The basic idea behind this skill is simple: Learn to “dance” with your emotions rather than avoiding, resisting, suppressing or judging them.  

TIP the balance: One path to distress tolerance 

DBT distress tolerance is all about learning to cope in the moment without making it worse. It is about replacing impulsive, addictive, risky or self-injurious behaviors (in other words, any behavior that leads to even more of a crisis orientation) with more-effective coping strategies.  

One of my favorite distress tolerance skills has to do with finding ways to TIP the balance. Because there is such a direct and obvious mind-body connection, often the quickest way to shift your mood is to quickly shift something in your body. If you can “tip” your body chemistry, you can also “tip” the balance on your emotions. There are three ways to quickly TIP your body chemistry: Temperature, Intense exercise and Paced breathing/Paired muscle relaxation (this refers to tensing your muscles as you inhale and relaxing your muscles as you exhale). 

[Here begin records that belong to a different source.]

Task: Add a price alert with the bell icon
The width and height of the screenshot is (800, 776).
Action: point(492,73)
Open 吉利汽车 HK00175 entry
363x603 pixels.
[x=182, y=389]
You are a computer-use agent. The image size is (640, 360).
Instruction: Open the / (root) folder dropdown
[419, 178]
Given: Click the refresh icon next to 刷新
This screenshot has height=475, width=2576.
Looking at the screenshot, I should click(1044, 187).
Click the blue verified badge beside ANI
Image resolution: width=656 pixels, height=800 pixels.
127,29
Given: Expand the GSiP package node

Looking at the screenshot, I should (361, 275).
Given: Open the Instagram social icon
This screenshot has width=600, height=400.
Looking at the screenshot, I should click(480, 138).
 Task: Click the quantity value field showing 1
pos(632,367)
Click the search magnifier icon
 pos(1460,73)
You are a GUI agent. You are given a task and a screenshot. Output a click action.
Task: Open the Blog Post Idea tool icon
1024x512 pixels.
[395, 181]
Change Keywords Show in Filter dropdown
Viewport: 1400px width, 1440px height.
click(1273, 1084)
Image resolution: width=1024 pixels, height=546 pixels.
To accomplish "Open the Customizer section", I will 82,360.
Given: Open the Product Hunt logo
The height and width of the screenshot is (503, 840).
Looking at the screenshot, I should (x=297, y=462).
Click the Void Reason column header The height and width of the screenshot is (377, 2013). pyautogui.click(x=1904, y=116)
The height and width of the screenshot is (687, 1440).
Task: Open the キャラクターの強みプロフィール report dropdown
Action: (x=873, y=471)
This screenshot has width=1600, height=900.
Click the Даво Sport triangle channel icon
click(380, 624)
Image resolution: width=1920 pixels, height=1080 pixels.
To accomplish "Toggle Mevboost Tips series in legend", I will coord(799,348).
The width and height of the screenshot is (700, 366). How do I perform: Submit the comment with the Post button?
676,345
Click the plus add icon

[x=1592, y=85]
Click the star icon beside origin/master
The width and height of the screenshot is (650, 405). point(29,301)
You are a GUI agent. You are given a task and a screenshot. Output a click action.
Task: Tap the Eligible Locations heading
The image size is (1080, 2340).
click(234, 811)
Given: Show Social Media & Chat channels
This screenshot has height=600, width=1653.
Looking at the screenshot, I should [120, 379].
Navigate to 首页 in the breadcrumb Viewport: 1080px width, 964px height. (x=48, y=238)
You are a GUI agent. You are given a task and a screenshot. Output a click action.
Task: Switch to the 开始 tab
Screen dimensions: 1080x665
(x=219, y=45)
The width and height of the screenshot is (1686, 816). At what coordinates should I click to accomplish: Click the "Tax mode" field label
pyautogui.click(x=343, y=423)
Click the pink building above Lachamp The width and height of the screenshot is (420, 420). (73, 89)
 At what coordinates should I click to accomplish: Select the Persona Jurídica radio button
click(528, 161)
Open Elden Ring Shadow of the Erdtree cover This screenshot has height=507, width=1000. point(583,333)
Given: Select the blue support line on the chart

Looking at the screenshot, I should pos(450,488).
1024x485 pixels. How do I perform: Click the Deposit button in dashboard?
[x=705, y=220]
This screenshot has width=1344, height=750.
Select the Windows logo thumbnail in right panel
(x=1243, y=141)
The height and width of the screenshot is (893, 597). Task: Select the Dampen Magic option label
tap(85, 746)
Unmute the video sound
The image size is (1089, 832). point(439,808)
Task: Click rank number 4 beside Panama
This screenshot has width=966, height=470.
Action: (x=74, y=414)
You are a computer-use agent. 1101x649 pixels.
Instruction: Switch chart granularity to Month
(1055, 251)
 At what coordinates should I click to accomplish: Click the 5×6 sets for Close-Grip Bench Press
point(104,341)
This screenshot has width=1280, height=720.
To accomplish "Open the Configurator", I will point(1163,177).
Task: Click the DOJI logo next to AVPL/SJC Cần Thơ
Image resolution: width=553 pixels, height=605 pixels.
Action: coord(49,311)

Although each of these techniques is effective on its own, they can be even more effective when done together. For example, one way I personally TIP the balance in my own life is by riding my bicycle. This activity helps me to quickly change my body temperature, involves intense physical exercise, and helps me synchronize my respiration (inhale/exhale) with my musculation (tense/relax) through the cyclical nature of pedaling.

Sow your SEEDS: One path to emotion regulation

Whereas distress tolerance refers to short-term coping in the moment, emotion regulation refers to a long-term lifestyle change that will ultimately support much healthier emotionality. When I teach emotion regulation skills to clients, I use an extended garden analogy. For example, if you want to have a healthy garden of flowers, would it make any sense to scream and swear at the flowers? Ignore the flowers? Shame the flowers? Coerce or manipulate the flowers? Of course not. Your flowers do not need to be controlled — they need to be cultivated. 

The same concept applies to our emotions. Instead of trying to control them, we need to care for them — like beautiful, delicate flowers. (By the way, it makes me cringe every time that I hear therapists — and even DBT practitioners, no less — paraphrase emotion regulation as “controlling your emotions.”) There are several things you need to do to care for a real garden: plant the right seeds, do some weeding, check the soil, continue to care for the garden even when you feel like giving up, and fertilize. Each of these activities represents a specific way to care for our emotions as well. Here, I will simply introduce the first one: You need to plant the right SEEDS.  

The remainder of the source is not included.